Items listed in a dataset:
/---
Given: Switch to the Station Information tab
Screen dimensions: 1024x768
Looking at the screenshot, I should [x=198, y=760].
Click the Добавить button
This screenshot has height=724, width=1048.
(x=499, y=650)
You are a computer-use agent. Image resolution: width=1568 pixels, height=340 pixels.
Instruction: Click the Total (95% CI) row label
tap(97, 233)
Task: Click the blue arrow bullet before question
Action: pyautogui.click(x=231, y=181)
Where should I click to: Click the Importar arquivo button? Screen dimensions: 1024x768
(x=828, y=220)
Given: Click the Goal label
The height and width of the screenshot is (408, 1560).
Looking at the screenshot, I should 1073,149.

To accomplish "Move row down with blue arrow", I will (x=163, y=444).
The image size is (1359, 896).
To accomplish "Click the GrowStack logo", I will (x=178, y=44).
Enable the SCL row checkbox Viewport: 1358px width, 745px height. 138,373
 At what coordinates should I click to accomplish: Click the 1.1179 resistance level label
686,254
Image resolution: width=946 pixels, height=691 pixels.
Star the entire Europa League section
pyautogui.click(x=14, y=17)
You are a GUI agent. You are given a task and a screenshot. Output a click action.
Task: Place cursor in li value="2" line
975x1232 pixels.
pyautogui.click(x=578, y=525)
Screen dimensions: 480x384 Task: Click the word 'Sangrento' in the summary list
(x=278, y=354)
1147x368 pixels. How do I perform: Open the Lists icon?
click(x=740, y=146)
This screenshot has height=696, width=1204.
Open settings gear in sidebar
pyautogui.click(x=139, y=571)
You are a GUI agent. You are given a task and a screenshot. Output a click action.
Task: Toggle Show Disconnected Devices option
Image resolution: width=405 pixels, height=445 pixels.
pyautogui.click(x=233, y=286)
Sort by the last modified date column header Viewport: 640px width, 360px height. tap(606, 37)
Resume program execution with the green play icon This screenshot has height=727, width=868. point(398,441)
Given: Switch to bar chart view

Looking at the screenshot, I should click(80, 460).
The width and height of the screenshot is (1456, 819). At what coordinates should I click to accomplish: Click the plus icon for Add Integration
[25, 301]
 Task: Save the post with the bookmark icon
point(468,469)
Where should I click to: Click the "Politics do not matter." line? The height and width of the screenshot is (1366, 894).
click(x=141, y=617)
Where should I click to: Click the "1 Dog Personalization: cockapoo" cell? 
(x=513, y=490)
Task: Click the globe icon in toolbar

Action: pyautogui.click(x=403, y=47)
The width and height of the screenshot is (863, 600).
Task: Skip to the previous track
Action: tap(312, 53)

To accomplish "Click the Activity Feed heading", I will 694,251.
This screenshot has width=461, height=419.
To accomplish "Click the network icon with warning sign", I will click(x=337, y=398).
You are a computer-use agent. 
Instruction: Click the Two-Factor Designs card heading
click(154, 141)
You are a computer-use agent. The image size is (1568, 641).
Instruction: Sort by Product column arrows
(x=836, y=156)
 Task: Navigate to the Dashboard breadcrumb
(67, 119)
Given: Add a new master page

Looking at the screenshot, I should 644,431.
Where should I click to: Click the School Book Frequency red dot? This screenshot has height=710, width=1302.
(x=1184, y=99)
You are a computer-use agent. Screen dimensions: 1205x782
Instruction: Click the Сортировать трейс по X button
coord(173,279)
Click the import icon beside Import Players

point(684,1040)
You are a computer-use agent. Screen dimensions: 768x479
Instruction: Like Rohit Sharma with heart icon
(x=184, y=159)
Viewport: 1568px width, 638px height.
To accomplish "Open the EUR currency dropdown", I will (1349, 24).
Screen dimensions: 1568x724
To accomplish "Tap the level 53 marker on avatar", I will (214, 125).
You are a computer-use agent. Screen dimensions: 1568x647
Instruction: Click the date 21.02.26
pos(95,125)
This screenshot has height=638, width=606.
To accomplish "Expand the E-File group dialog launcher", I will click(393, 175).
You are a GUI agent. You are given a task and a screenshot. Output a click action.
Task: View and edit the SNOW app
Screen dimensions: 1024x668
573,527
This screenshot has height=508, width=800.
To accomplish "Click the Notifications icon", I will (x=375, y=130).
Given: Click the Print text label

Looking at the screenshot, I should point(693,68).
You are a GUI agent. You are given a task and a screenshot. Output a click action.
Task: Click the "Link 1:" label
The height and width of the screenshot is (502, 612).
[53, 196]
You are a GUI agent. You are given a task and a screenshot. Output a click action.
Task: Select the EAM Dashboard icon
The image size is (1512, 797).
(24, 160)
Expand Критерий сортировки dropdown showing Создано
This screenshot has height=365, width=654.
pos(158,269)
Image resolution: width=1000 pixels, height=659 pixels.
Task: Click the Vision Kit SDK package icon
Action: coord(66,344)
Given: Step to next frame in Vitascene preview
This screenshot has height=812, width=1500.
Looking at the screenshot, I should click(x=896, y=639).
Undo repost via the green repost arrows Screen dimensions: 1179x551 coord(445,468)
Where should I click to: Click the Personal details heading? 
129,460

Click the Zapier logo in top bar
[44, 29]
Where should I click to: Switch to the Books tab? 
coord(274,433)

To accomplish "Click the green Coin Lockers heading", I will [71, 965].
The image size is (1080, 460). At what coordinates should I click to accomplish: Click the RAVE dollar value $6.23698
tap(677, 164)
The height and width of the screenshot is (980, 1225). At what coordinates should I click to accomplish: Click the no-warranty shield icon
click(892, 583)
\---
◆ ASSIGNED TASK
Copy each line above that contains the word "dropdown".

◆ TASK RESULT
To accomplish "Open the EUR currency dropdown", I will (1349, 24).
Expand Критерий сортировки dropdown showing Создано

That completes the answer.